### TASK DIRECTIONS
Would you write out the lines below exactly, from the one containing "Toggle the status dot for NMSU +280" to the very last, but without the pictures?

══ DATA RECORDS

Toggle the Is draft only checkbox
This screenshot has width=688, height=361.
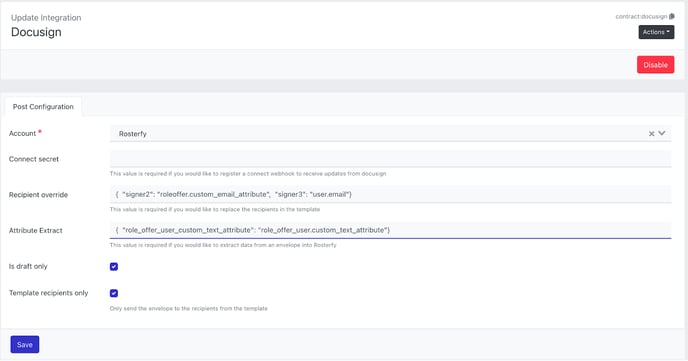point(114,266)
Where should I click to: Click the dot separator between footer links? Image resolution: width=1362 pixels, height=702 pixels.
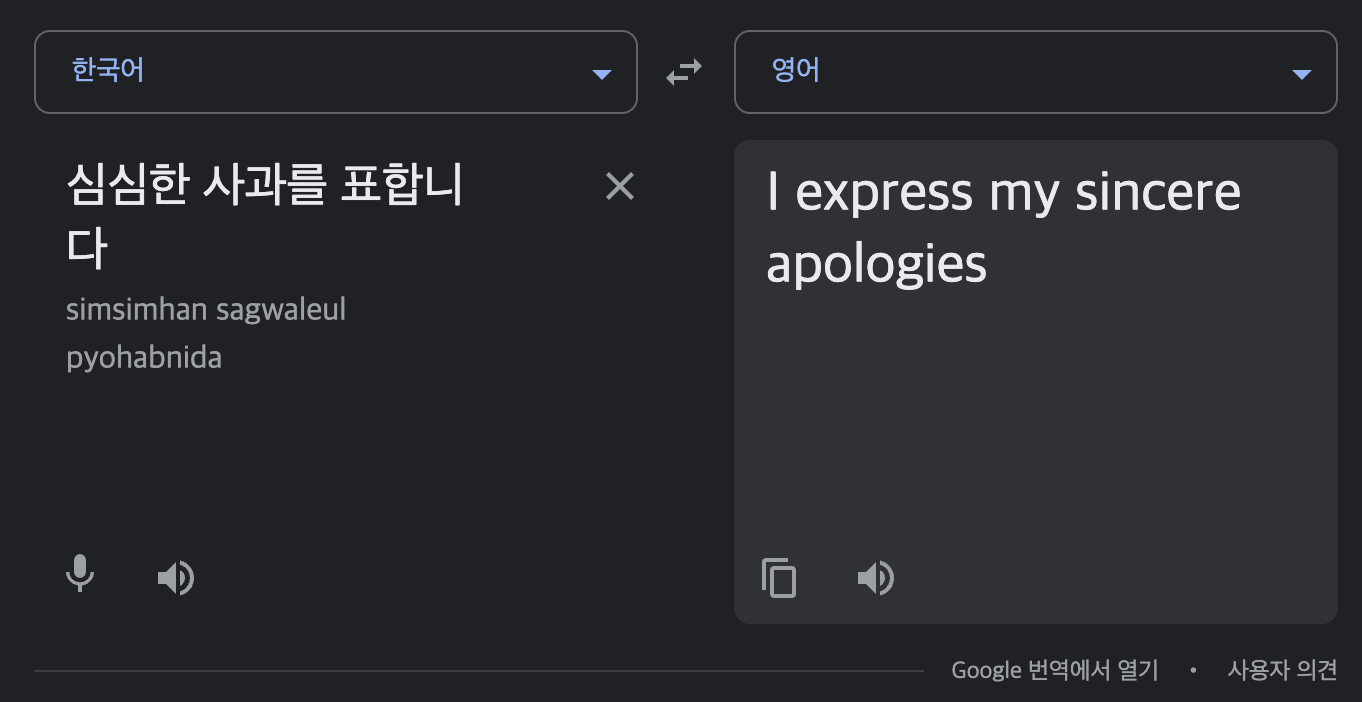[1192, 670]

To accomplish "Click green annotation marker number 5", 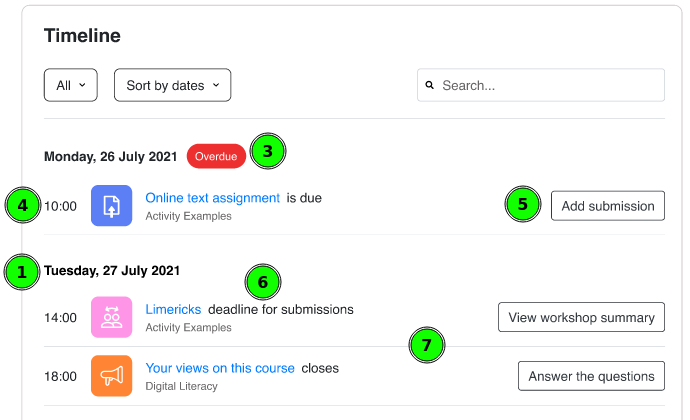I will [x=523, y=204].
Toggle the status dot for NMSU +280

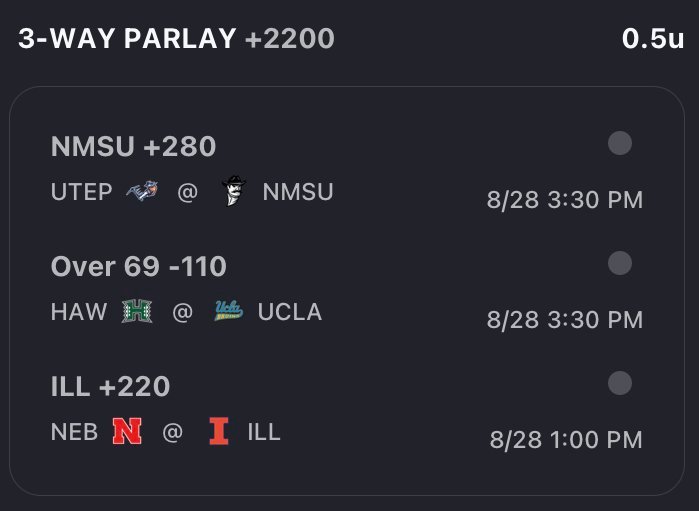620,143
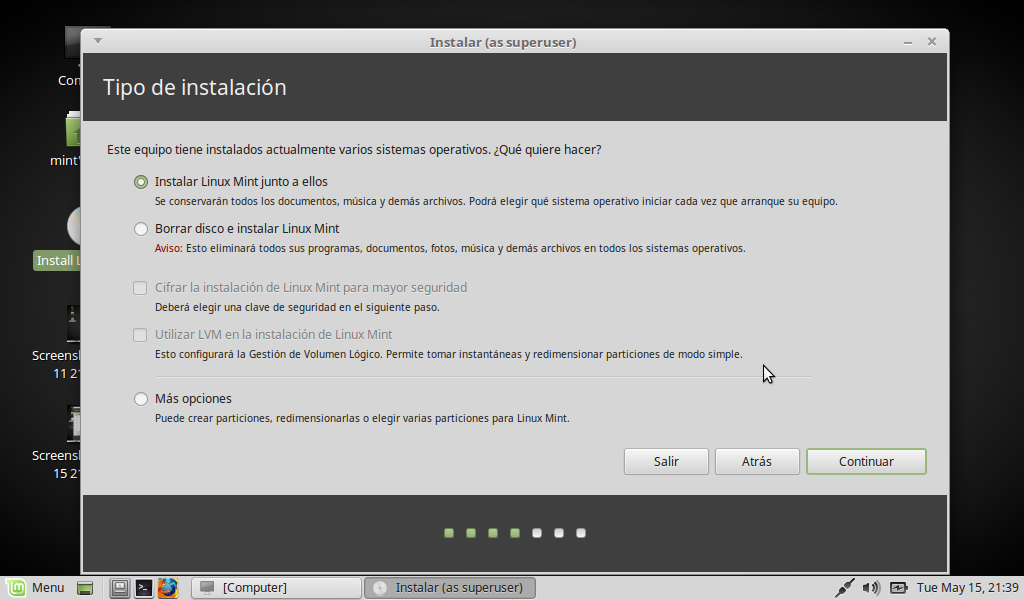Click the Atrás button

point(756,462)
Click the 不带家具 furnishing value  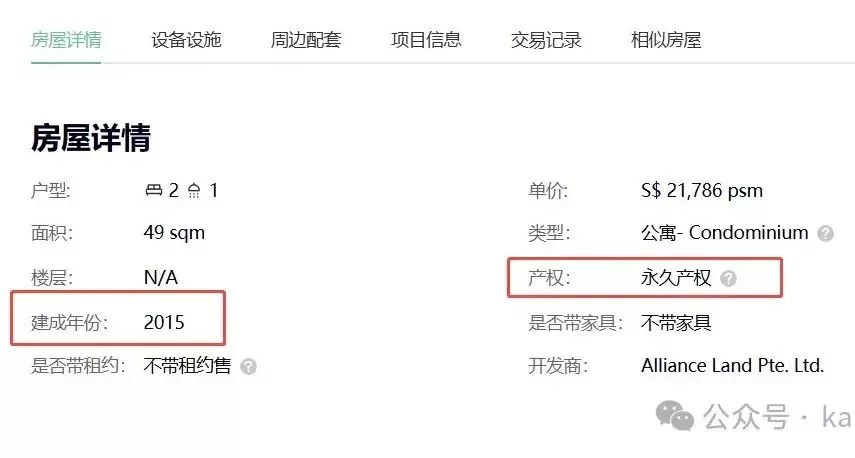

════

### RESULT
Toggle the status dot for NMSU +280

620,143
Click the Atrás button

point(756,462)
Click the 不带家具 furnishing value  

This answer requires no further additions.